Sports editor for The Nation and host of Sirius XM's Edge of Sports, Dave Zirin. They're all here in Washington D.C. And joining us from member station KUT in Austin, Texas, is Mario Loyola. He's a writer for the National Review - that's a conservative magazine - and a director at the Texas Public Policy Foundation. That's a research and policy group, a think tank that espouses limited government. Take it away, Jimi.
JIMI IZRAEL: Hey. Thanks for that, Michel. Hey. Welcome to the shop, everybody.
DAVE ZIRIN: Hey, hey.
ARSALAN IFTIKHAR: What's happening?
MARIO LOYOLA: Hey. Que pasa?
MARTIN: Hey. We're doing it, man. So check this out. Anybody check out "Oprah" last night?
IFTIKHAR: Yeah.
IZRAEL: I mean...
MARTIN: As if you don't watch her all the time.
IZRAEL: Yeah.
MARTIN: Don't try to front.
IZRAEL: You curl up with some truffles and a half pint of ice cream. You know, of course Lance Armstrong sat down and he - it was more like a monkey bath. He really didn't come clean with the talk show queen last night. You know, about the whole issue of doping. And we've got a clip, right, Michel?

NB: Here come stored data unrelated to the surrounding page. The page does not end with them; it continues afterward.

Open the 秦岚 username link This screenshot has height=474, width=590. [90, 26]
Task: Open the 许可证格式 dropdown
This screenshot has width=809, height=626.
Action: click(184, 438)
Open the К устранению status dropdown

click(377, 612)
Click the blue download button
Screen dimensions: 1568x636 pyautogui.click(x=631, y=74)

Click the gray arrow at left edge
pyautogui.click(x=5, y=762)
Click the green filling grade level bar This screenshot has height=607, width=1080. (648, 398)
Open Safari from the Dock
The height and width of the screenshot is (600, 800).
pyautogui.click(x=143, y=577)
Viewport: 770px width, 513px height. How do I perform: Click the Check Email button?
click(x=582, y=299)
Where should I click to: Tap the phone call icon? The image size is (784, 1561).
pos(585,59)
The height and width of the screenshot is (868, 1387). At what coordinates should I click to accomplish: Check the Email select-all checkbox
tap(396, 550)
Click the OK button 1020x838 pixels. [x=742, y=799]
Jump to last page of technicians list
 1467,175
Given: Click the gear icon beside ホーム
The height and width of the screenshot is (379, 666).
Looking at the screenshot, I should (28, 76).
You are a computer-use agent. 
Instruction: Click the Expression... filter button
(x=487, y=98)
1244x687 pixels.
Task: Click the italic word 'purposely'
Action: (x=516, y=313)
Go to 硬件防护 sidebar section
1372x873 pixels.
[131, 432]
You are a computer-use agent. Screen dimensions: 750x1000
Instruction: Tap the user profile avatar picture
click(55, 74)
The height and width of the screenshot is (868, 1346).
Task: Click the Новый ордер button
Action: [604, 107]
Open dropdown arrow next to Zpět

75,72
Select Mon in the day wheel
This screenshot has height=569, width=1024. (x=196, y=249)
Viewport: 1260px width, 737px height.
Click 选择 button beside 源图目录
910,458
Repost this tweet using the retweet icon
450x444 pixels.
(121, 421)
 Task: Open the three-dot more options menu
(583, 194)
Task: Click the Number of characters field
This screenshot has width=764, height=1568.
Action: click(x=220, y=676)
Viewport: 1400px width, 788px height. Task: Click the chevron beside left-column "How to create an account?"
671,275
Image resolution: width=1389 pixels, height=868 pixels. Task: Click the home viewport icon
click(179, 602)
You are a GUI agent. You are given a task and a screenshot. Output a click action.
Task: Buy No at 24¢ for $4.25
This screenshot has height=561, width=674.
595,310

MARTIN: I don't know what you mean by he didn't come clean right now.
IZRAEL: It was like a monkey bath.
MARTIN: I'm sorry. He went right there. I don't know what that means.
(LAUGHTER)
MARTIN: Let me just say Oprah went right there. She went right there.
IZRAEL: Nah.
MARTIN: And started off with a list of banned practices like blood doping or EPO. Here's a clip.
(SOUNDBITE OF TV SOW, "OPRAH")
OPRAH WINFREY: Yes or no. In all seven of your Tour De France victories, did you ever take banned substances or blood dope?
LANCE ARMSTRONG: Yes.
WINFREY: In your opinion, was it humanly possible to win the Tour De France without doping seven times in a row?
ARMSTRONG: Not in my opinion.
IZRAEL: Thanks, Michel. Clearly Oprah went to the Atticus Finch school of prosecutorial interviewing, (unintelligible). But along the way, you know, Armstrong did admit to using EPO, human growth hormone, cortisone - everything but Pop Rocks, really - to win at cycling. Dave Zirin, you're the sports guy. Earlier this week you said Lance Armstrong was done. Career over. Anything you heard last night change your mind?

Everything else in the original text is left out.